[Collected data entries]
══════════════════════════════

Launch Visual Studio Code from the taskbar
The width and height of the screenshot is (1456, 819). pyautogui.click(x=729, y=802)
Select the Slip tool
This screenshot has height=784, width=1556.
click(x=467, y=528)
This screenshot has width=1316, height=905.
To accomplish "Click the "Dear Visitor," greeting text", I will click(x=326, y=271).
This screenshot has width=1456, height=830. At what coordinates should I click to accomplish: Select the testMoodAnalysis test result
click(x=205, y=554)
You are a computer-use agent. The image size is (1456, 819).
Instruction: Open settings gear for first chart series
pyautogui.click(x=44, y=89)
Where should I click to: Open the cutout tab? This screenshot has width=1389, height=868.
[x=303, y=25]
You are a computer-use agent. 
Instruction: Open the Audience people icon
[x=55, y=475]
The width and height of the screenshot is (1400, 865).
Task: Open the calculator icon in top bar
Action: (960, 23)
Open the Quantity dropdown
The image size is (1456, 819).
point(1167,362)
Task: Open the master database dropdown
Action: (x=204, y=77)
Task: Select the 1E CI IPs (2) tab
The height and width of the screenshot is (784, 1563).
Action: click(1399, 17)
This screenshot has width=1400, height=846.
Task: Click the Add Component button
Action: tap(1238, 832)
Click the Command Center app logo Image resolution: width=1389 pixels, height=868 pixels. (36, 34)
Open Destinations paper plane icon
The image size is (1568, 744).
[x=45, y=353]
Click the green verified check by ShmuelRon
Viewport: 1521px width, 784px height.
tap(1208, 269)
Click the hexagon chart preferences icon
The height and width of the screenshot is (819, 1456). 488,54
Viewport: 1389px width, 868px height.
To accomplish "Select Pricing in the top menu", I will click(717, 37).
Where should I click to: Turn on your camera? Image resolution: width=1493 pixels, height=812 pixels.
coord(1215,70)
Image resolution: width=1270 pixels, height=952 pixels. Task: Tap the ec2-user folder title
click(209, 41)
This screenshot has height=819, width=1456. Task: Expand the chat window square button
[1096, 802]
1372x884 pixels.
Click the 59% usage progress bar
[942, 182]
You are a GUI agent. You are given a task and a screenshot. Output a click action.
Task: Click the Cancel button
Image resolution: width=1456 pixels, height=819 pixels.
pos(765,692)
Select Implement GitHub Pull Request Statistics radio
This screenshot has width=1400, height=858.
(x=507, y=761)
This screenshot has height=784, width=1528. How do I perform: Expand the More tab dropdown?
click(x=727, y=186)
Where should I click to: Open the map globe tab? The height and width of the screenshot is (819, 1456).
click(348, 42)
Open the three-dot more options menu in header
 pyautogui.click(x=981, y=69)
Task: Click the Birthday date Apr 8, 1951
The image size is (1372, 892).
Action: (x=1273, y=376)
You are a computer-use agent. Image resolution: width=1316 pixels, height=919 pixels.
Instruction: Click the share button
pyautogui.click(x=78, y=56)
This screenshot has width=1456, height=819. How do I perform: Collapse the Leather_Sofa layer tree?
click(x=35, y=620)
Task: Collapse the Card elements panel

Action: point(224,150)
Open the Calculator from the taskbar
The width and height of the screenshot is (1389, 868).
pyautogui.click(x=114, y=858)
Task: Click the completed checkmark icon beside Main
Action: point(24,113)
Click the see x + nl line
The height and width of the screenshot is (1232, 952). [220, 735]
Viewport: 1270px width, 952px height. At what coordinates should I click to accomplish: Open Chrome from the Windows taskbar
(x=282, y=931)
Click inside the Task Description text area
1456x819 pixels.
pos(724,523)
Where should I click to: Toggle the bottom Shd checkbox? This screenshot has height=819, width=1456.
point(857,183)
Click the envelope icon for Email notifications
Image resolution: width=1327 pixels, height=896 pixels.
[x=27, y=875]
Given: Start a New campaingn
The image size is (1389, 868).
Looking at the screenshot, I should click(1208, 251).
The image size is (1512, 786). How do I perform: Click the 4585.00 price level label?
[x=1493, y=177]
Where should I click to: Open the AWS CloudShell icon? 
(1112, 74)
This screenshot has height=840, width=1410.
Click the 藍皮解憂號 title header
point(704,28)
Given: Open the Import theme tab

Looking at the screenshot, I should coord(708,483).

══════════════════════════════

* **Activity**
Only one stretch of the data above is needed. Restate it word for word, from the line containing "Image resolution: width=1270" through the line containing "Task: Click the Cancel button", both ends included.

* **Reply**
Image resolution: width=1270 pixels, height=952 pixels. Task: Tap the ec2-user folder title
click(209, 41)
This screenshot has height=819, width=1456. Task: Expand the chat window square button
[1096, 802]
1372x884 pixels.
Click the 59% usage progress bar
[942, 182]
You are a GUI agent. You are given a task and a screenshot. Output a click action.
Task: Click the Cancel button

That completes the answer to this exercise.